**Task statement:** Write the records below out in full, character for character, with no pictures.

==== Input data ====

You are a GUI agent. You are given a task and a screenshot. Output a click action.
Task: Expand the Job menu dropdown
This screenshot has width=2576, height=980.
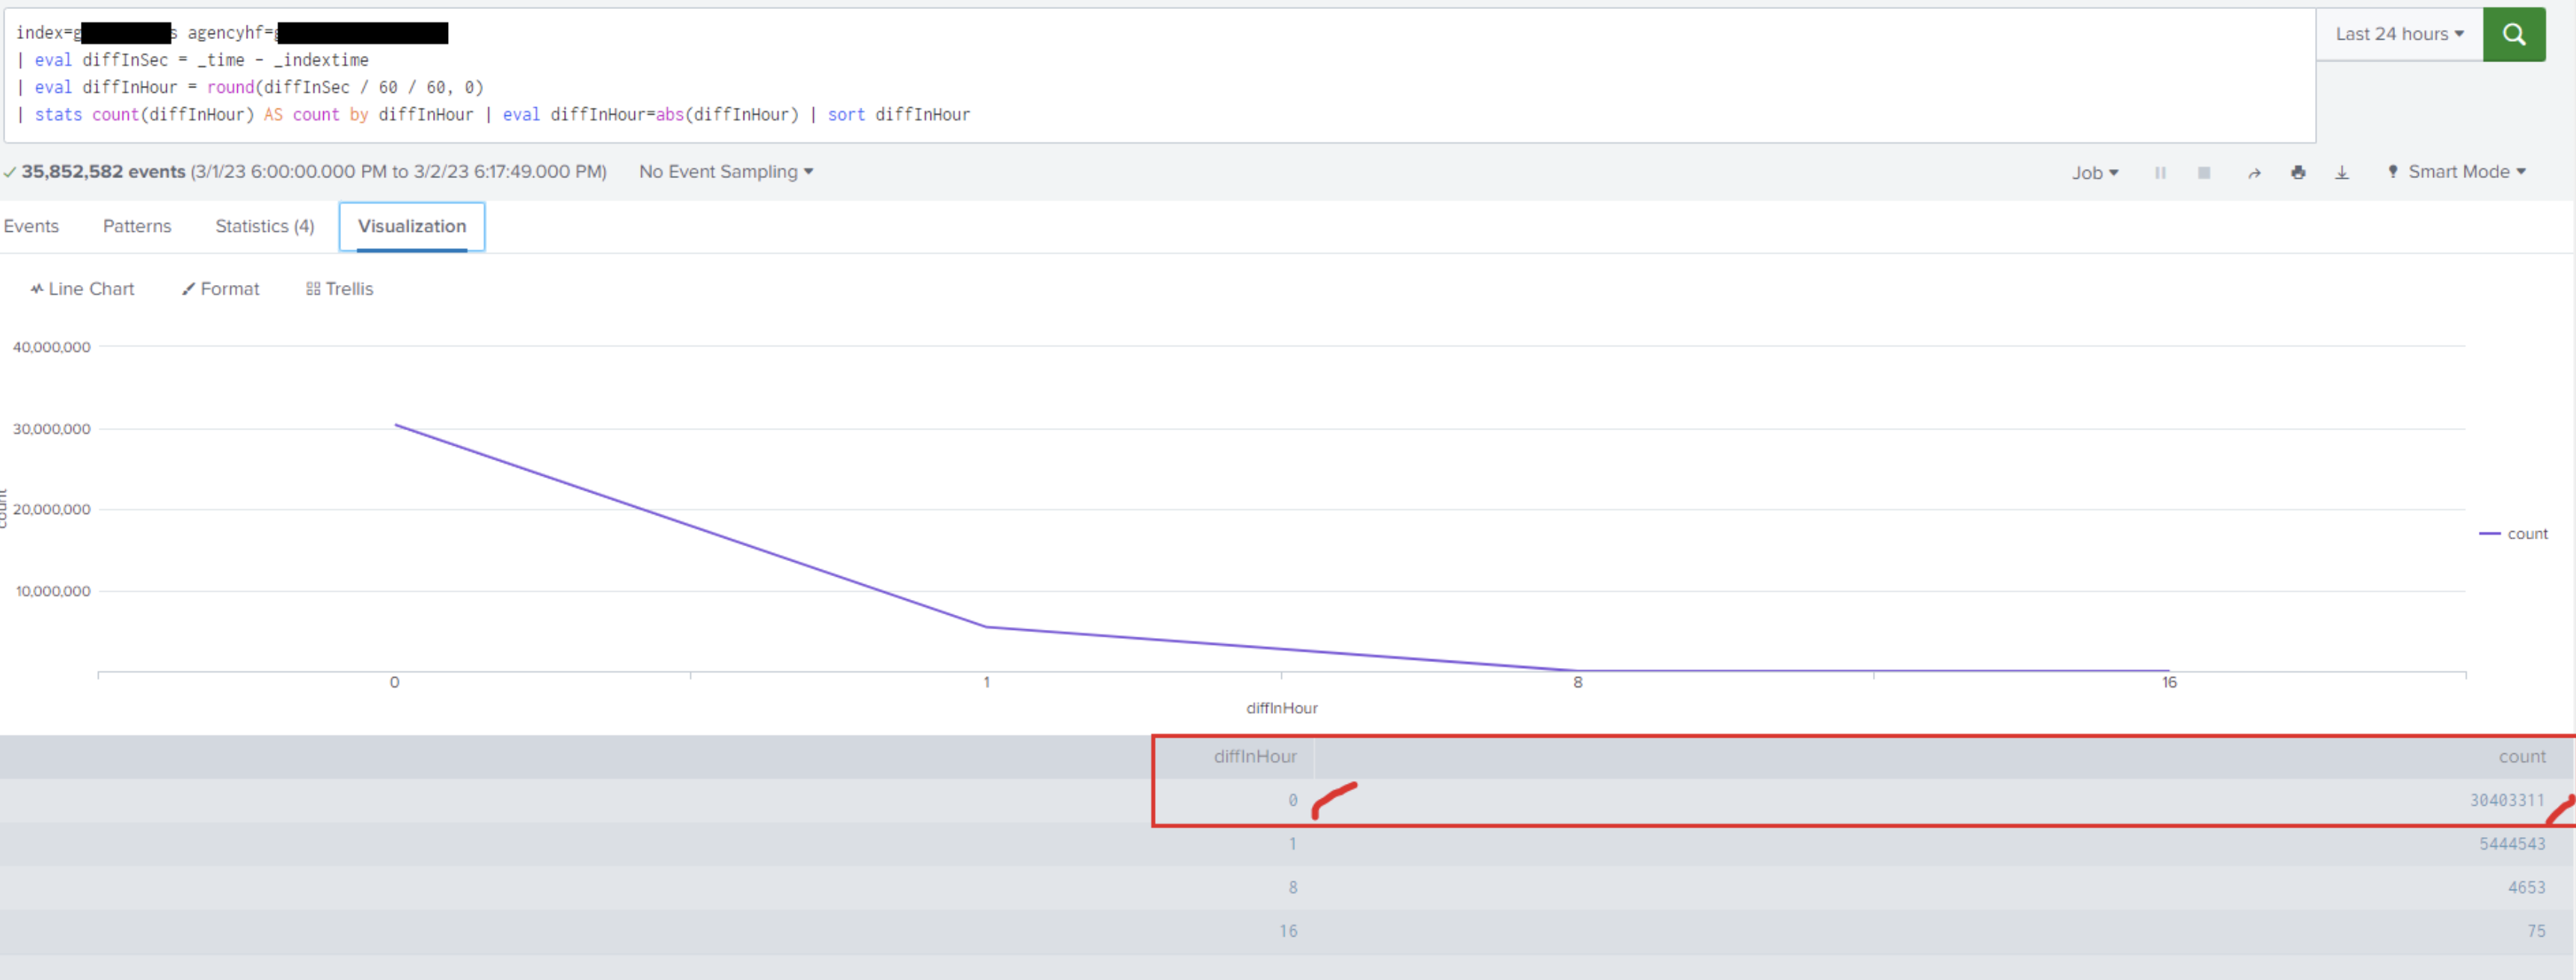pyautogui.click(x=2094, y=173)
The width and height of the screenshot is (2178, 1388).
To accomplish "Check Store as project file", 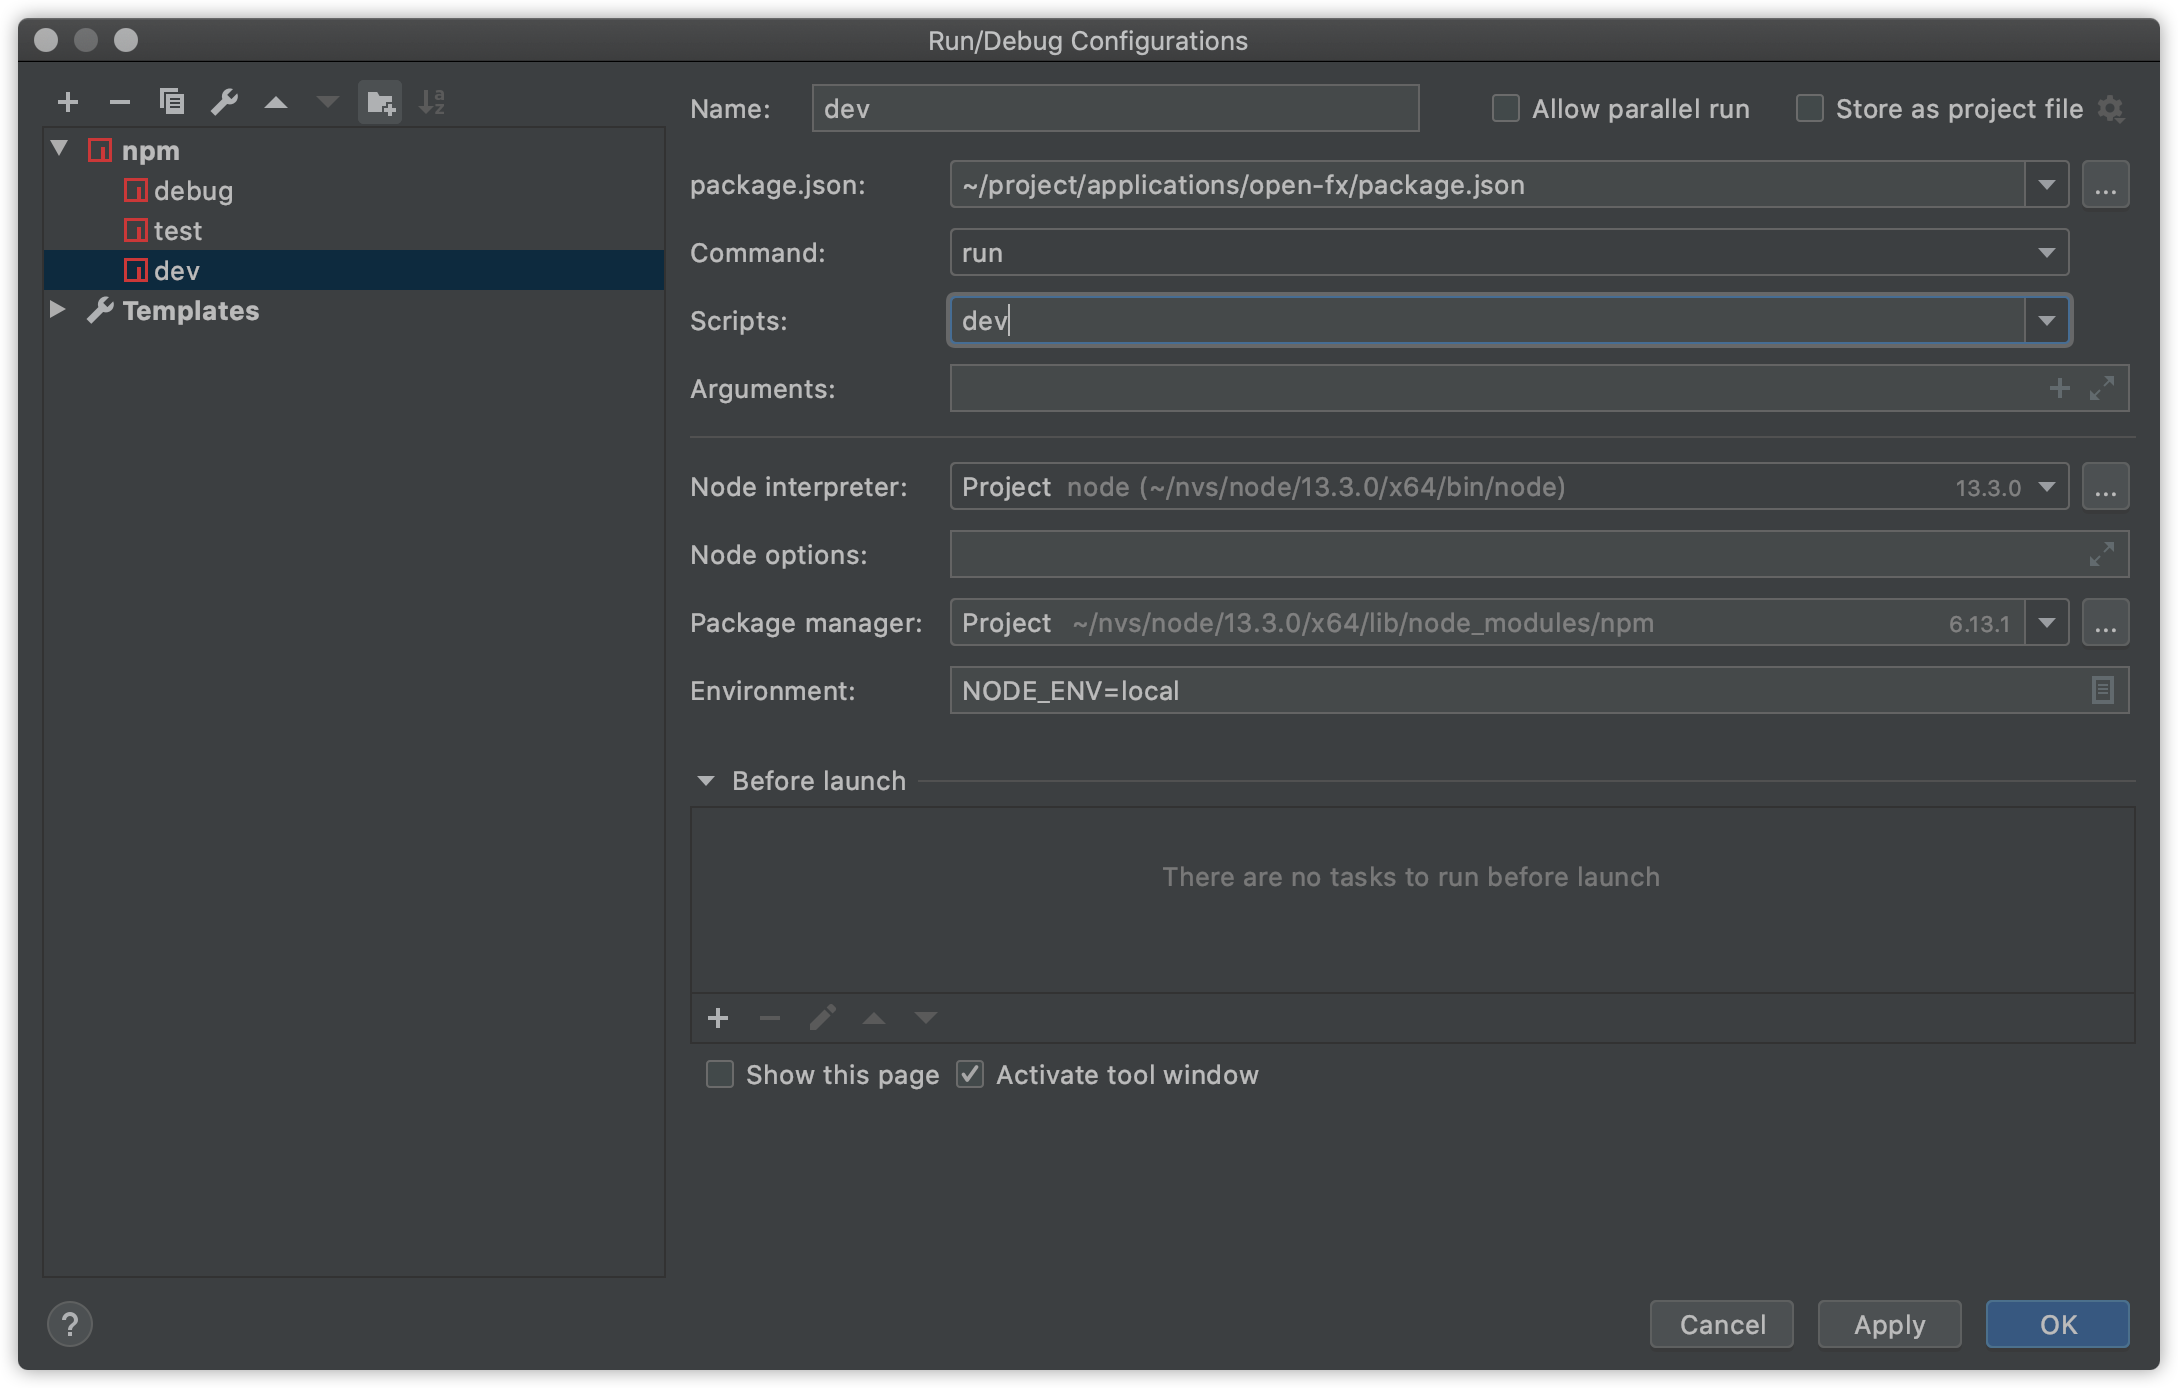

====

**Expected output:**
You are a GUI agent. You are given a task and a screenshot. Output a click action.
Task: Expand the Job menu dropdown
This screenshot has width=2576, height=980.
pyautogui.click(x=2094, y=173)
The width and height of the screenshot is (2178, 1388).
To accomplish "Check Store as project file", 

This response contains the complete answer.